Wir konnten leider nicht alle sehenswerten Plätze besuchen. Uns ist klar, dass Potsdam uns wieder sehen wird....

Einen kurzen Ausflug in die Geschichte Potsdams finden Sie im nächsten Abschnitt.

Potsdam Geschichte

Es ist davon auszugehen, dass sich im 7. Jahrhundert die Heveller, ein slawischer Stamm, im Gebiet  des heutigen Potsdams ansiedelten. 993 überließ der Kaiser Otto III seiner Tante Marthilde, der Äbtissin von Quedlinburg, mit Unterschrift und Siegel die Orte Poztupimi et Geliti.

Die erste urkundliche Erwähnung datiert auf 1304 als Potsdam unter dem Namen Postamp erwähnt wurde. Obwohl Potsdam schon 1345 Stadtrecht bekam, war es bis zur "Entdeckung" der Hohenzollern ein eher unbedeutendes Fleckchen Erde. Die Menschen ernährten sich hauptsächlich von der Fischerei.

1416 ließ Friedrich I. eine Brücke über die Havel zur Insel Potsdam errichten. Der Aufstieg Potsdams begann.

Zwei Feuer zerstörten die Stadt in den Jahren 1536 und 1550 fast vollständig. Einzig die Burg blieb von den Feuern verschont. Die Stadt erstand in neuem Glanz und die Burg wurde zu einem Stadtschloss umgebaut. Dies ist auch der Beginn des Baus von Lustgärten.

Der Dreißigjährige Krieg bedeutete das Ende für Schloss und Gärten.

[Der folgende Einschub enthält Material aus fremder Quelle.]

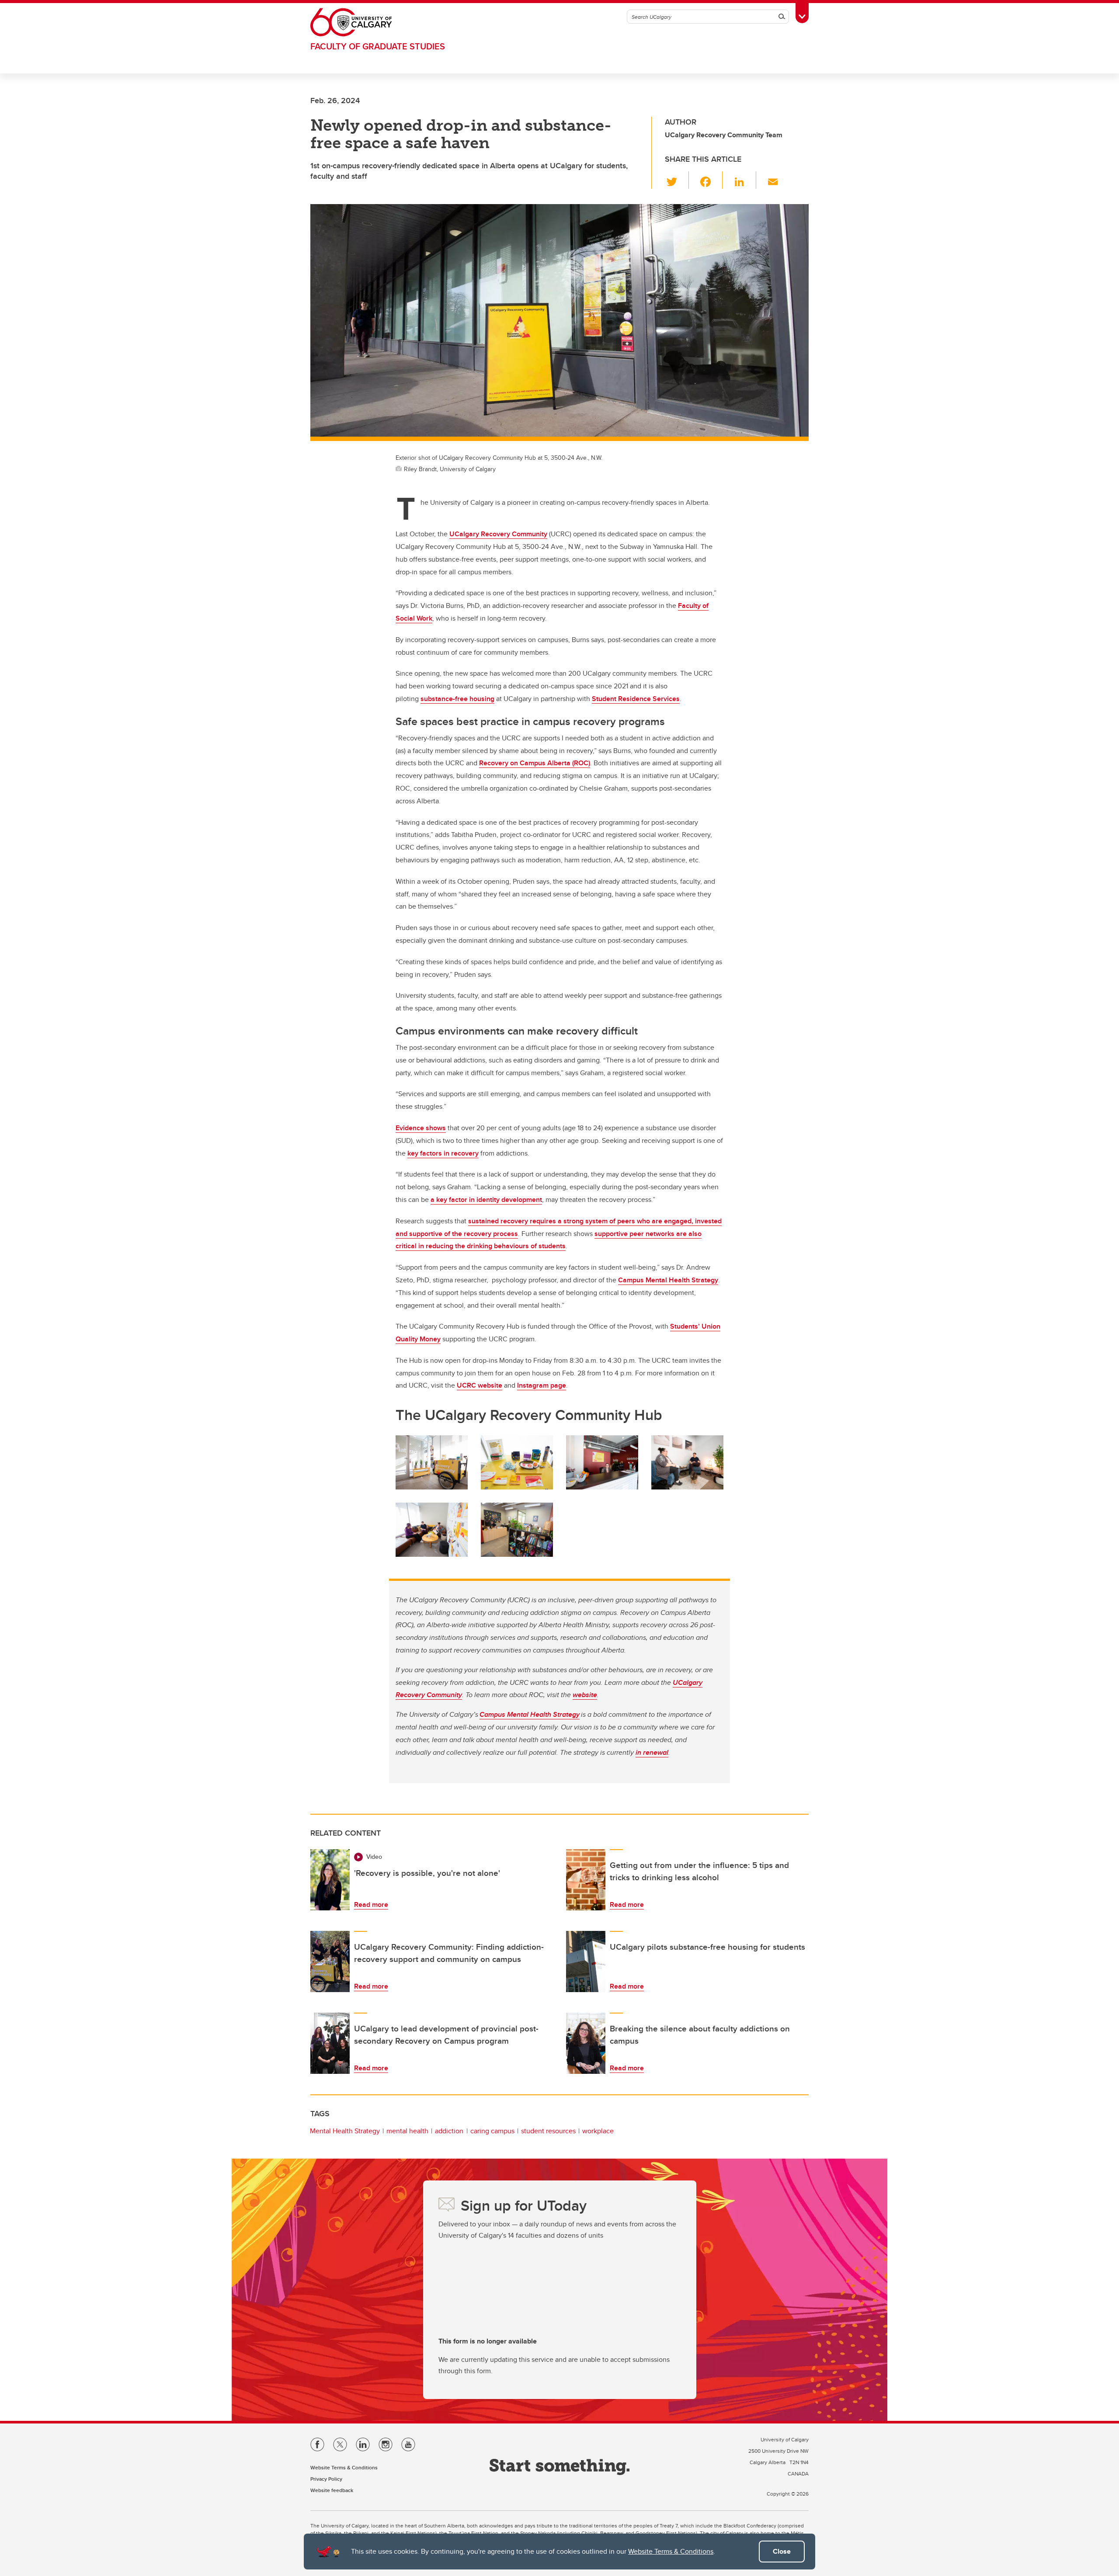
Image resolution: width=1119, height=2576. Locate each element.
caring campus (492, 2131)
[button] (677, 180)
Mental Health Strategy (345, 2131)
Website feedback (331, 2490)
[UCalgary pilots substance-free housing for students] (585, 1961)
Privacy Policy (326, 2478)
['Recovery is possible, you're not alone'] (330, 1879)
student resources (548, 2131)
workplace (598, 2131)
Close (782, 2551)
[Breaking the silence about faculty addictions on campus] (585, 2043)
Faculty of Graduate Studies (377, 46)
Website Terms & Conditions (670, 2551)
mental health (407, 2131)
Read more (371, 1904)
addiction (449, 2131)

Ab 1685 begann die Ansiedlung von Immigranten aus Frankreich. Etwa 20000 Hugenotten verhalfen der Stadt zu neuem Wohlstand.

1745, mit dem Beginn des Baus von Sanssouci, begann die glanzvolle Zeit Potsdams. Diese sollte bis zum Ende des 18. Jahrhunderts dauern.

Mit der Niederlage Preußens gegenüber Napoleon im Jahre 1806 wurde die Stadt an den Rand des Ruins gebracht. 1814, mit dem Ende der napoleonischen Herrschaft in Europa, sah auch Potsdam wieder besseren Zeiten entgegen. Es entstanden z.B. Schloss Charlottenhof, Schloss Glienicke und Schloss Babelsberg. Die umfangreichen Baumaßnahmen endeten mit dem Bau von Schloss Cecilienhof im Jahre 1917.

Obwohl Potsdam während des 2. Weltkrieges von größeren Schäden verschont blieb, wurde es zum Ende des Krieges von den Briten in Schutt und Asche gebombt. Das Sanssouci vom Bombenhagel verschont bliebt, verdankte man den günstigen Windverhältnissen.

Nach dem Krieg wurde im Schloss Cecilienhof die Potsdamer Konferenz ("Potsdamer Conference") einberufen. Diese Konferenz regelte die zukünftige Demokratisierung, Entmilitarisierung, Entnazifizierung und Dezentralisierung Deutschlands.

In der DDR Zeit wurde Potsdam Bezirksstadt. Dies war nicht unbedingt von Vorteil. In der sozialistischen Vorzeigestadt wurden viele alte Gebäude gesprengt und die DDR typische Plattenbauweise dominierte. 1989, nach der Wende, begann Potsdams Neuaufstieg als Landeshauptstadt Brandenburgs. 1990 wurde Potsdam UNSECO Weltkulturerbe. Ein durchaus berechtigter Titel. Damit sind wir in der Gegenwart angekommen.